-- ABOUT THIS TASK --
From the first line of the records down to the one that holds "Click the page", transcribe each line exactly and add nothing.
-- Opening Marker --
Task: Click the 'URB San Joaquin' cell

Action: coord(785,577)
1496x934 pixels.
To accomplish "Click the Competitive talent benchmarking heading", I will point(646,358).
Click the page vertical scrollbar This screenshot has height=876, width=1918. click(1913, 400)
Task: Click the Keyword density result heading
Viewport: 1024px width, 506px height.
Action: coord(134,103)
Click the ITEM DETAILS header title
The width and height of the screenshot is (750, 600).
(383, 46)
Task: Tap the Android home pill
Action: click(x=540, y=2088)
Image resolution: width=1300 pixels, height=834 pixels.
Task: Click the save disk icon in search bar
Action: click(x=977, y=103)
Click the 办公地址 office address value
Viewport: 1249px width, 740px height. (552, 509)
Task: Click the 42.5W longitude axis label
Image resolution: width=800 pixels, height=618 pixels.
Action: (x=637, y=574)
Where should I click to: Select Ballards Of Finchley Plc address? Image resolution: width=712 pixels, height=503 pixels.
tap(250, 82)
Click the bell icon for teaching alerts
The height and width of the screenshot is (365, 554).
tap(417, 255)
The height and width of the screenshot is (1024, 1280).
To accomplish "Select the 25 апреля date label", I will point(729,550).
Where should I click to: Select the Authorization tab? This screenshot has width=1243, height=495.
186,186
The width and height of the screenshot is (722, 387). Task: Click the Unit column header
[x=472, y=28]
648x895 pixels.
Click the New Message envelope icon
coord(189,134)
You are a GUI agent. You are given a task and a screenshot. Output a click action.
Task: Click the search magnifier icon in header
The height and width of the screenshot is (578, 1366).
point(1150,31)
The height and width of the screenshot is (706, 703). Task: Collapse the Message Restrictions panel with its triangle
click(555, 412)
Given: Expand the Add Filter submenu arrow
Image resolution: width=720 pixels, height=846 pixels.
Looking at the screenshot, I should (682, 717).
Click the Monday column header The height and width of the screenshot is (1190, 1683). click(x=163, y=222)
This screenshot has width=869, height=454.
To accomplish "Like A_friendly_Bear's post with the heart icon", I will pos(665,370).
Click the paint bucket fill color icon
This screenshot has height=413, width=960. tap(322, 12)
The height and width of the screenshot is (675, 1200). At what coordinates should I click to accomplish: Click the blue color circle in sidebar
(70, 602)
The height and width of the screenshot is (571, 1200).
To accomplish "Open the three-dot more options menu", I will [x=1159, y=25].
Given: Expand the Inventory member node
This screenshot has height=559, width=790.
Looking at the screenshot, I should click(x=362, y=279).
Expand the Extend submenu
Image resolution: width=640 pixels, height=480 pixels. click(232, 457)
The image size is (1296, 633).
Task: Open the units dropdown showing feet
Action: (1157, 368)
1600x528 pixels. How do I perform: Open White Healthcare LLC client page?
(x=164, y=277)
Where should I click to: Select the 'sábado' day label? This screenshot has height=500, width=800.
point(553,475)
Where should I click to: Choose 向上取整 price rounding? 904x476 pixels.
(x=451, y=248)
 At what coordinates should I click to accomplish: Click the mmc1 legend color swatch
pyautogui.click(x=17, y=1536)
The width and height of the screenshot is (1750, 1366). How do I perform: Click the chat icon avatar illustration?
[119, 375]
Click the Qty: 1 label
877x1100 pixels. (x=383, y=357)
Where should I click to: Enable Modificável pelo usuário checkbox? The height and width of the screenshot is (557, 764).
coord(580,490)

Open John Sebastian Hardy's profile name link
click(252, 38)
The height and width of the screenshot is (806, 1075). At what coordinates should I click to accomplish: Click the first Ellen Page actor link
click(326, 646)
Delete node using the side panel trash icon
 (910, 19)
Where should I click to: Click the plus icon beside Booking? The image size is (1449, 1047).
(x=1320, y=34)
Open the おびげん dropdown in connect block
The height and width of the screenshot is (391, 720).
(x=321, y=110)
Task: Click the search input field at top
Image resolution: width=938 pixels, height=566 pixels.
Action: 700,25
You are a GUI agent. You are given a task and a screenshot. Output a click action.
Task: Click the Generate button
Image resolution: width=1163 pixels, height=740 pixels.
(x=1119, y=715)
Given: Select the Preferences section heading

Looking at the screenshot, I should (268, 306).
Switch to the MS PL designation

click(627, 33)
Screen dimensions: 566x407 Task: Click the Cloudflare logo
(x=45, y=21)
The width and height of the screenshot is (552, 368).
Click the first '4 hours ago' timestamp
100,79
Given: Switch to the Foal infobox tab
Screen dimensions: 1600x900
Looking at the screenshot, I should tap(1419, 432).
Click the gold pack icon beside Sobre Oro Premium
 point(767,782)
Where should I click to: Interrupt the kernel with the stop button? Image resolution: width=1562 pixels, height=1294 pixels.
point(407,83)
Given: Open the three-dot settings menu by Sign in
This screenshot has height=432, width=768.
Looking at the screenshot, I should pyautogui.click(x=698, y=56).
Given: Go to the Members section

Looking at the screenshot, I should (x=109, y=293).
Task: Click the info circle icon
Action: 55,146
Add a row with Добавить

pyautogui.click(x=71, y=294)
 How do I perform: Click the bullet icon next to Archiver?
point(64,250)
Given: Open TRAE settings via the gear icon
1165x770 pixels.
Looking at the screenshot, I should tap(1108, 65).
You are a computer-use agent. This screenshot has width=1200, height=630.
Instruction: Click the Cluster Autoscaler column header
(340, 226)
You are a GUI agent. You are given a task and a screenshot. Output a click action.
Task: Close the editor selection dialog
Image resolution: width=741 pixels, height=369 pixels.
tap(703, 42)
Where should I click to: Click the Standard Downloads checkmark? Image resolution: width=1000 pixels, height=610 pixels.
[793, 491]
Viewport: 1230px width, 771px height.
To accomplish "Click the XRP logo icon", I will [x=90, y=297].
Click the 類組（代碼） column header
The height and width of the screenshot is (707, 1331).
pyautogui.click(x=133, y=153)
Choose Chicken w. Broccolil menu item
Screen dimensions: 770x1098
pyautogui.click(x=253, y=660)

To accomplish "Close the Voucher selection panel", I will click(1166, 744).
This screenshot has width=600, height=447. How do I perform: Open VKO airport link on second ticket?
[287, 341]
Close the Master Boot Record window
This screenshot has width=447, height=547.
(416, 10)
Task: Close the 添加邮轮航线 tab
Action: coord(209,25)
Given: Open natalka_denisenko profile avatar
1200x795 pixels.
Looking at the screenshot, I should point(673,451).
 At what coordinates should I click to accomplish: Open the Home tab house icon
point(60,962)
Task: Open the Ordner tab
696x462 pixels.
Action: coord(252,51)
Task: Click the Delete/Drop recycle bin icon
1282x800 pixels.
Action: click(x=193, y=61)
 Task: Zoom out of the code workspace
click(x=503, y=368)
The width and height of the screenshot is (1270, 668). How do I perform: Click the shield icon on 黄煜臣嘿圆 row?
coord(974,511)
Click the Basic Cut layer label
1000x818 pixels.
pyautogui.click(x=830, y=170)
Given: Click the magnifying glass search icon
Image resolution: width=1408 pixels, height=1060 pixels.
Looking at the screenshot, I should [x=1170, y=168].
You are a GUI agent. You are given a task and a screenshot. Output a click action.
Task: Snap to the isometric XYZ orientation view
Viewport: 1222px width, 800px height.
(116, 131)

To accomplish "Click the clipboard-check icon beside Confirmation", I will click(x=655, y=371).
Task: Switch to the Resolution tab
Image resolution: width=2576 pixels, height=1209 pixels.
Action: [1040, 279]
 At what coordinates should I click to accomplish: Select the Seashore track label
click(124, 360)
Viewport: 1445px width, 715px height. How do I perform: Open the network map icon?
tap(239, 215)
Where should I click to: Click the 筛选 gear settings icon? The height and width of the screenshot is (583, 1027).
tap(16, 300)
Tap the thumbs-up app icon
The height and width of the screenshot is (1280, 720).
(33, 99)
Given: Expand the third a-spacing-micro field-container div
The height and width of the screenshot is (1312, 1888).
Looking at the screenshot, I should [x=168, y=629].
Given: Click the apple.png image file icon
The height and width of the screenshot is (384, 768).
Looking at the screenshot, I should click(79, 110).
-- Closing Marker --
-- EXERCISE SOLUTION --
Task: Click the 'URB San Joaquin' cell

Action: coord(785,577)
1496x934 pixels.
To accomplish "Click the Competitive talent benchmarking heading", I will point(646,358).
Click the page vertical scrollbar This screenshot has height=876, width=1918. click(1913, 400)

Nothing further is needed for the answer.